Afora o formato retangular de seus prédios e a ausência de janelas, o presídio obviamente não guarda qualquer semelhança com lojas maçônicas. Também não há, evidentemente, sinais de cultos satânicos por lá, como Adélio diz. Destino de alguns dos presos mais perigosos do país, o estabelecimento tem 12,6 mil metros quadrados de área construída divididos entre quatro blocos interligados por uma estrutura central com áreas para banho de sol e espaços para receber visitas. Duzentas câmeras monitoram todos os movimentos, em todas as alas, que hoje abrigam 148 presos. Adélio ocupa sozinho uma das 220 celas. Desde maio, ele não tem nem sequer vizinhos de cela. É o único detento do andar em que está. Sua rotina diária é igual à dos demais presos: 22 horas dentro da cela e duas horas de banho de sol. O cubículo de sete metros quadrados tem uma cama, uma escrivaninha e um banco de concreto, um vaso sanitário, pia, chuveiro e uma bica d’água. A iluminação e o chuveiro são controlados pelos agentes penitenciários. Há seis refeições diárias, mas nem sempre Adélio come o que lhe é oferecido – não raro ele costuma rejeitar a comida alegando que teme morrer envenenado.
A convicção do agressor de Bolsonaro de que precisa combater o que ele chama de “ameaça maçom” representada pelo presidente é irremovível. Embora a sentença que recebeu deixe em aberto quanto tempo ele ficará privado de liberdade, Adélio repete sempre que pretende concluir sua “missão”. E que pretende matar não apenas Bolsonaro, mas também o ex-presidente Michel Temer. Filiado ao PSOL de 2007 a 2014, Adélio reverbera, de forma desorganizada, parte da retórica de esquerda. Em seus delírios, ele diz que Temer e Bolsonaro fazem parte de uma conspiração para tomar as riquezas do Brasil e entregá-las ao Fundo Monetário Internacional, à maçonaria e à máfia italiana.
O extremismo e a paranoia de Adélio se misturam o tempo todo.

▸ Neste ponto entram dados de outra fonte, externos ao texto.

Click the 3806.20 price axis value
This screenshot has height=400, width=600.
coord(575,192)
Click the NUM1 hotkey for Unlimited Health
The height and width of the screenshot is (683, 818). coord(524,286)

E se refletem até nos parcos momentos em que ele pode interagir com outros presos. Desde o dia em que chegou à penitenciária até ser transferido para o lugar em que onde está agora, o ex-pedreiro teve como vizinho de cela um dos presos da Operação Hashtag, que mirou suspeitos de integrar uma célula do Estado Islâmico no Brasil. O convívio foi tranquilo porque o companheiro era muçulmano. Mas não é sempre assim. Quando põe na cabeça que os que se aproximam são judeus ou maçons, o comportamento é outro. Ele fecha cara e para de falar.
“É um detento disciplinado, nunca teve ocorrências e fica na dele. Age com a certeza de que vai sair da prisão em algum momento”, disse a Crusoé um agente que pediu para não ser identificado. Desde que chegou a Campo Grande, Adélio não recebeu a visita de nenhum familiar. Nos próximos dias, o juiz encarregado de acompanhar a execução da sentença terá que decidir se ele permanecerá no presídio de segurança máxima, onde, por norma, presos devem ficar por, no máximo, um ano. Exceções são permitidas de acordo com a avaliação da Justiça. Ao que tudo indica, ele permanecerá por lá, apesar de achar o lugar “terrivelmente diabólico”.